Oleh: Putri Hanifah, CHt., C.NNLP, Learning Facilitator Experiential Learning

__________

RADARINDONESIANEWS.COM, JAKARTA– Gimana target Ramadanmu? Sudah bergerak berapa persen di detik-detik terakhir menuju garis finish? Seharusnya sih sudah 90% karena Ramadan tinggal beberapa hari saja. Itu baru target pribadi, bagiamana dengan target yang sifatnya keumatan?

Sudahkah kita membuatnya? Karena hidup bukan soalan aku aja, tapi hubungan kita dan saudara kita diluar sana seperti satu tubuh (seharusnya) kalau sama sekali belum terbuat, penghujung Ramadan inilah jawabannya.

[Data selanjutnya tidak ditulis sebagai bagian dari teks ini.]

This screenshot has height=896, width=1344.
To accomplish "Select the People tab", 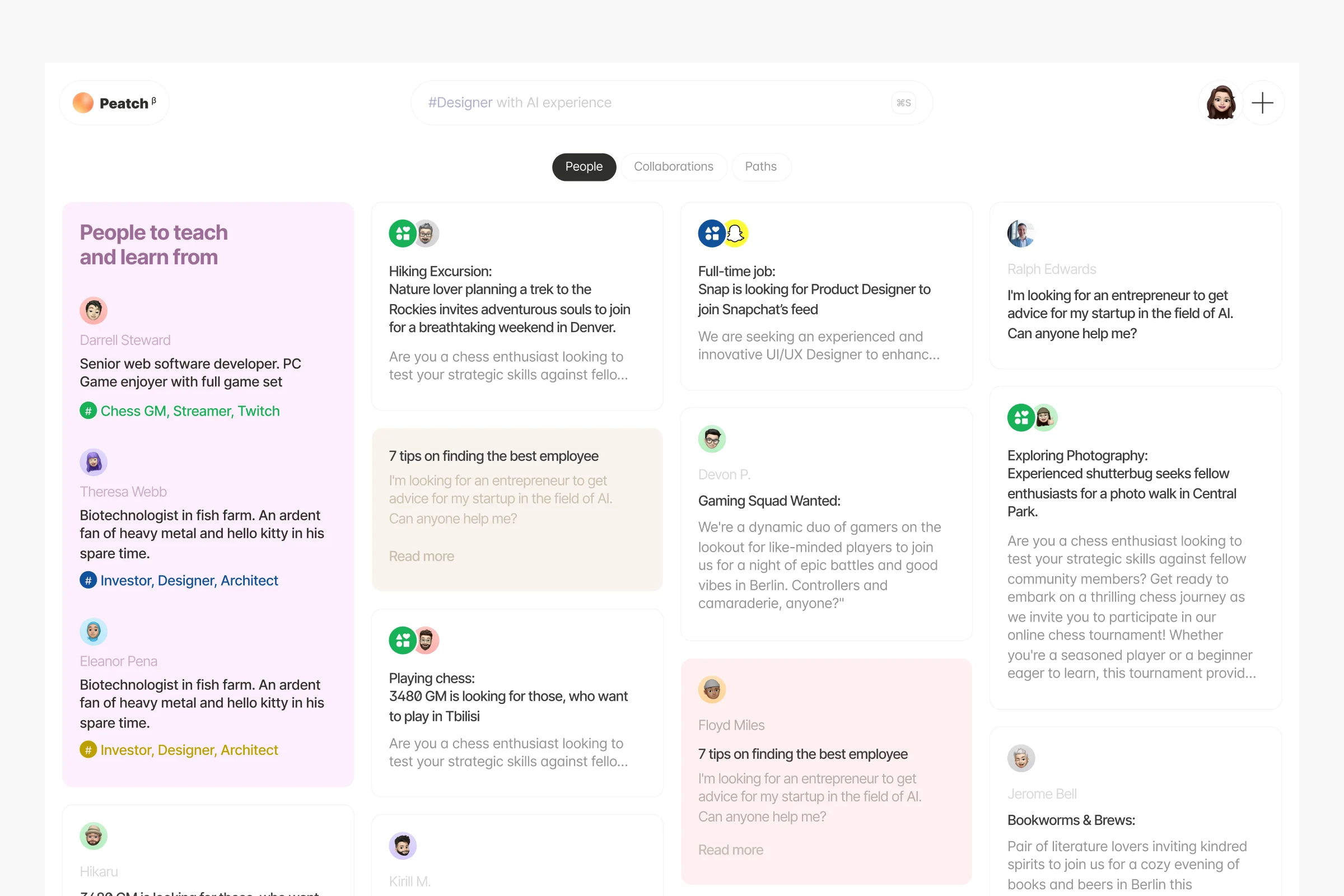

Meski terhitung sudah telat dalam membuat target keumatan, tak apa untuk disusulkan daripada tidak sama sekali. Tapi di balik kejadian ini ngerasa nggak sih, kok taqwa rasanya baru bisa dirasakan sendiri? Padahal Allah sendiri menempa kita selama tiga puluh hari itu nggak lain dan nggak bukan supaya kita menjadi insan yang bertaqwa (la’allakum tattaqun)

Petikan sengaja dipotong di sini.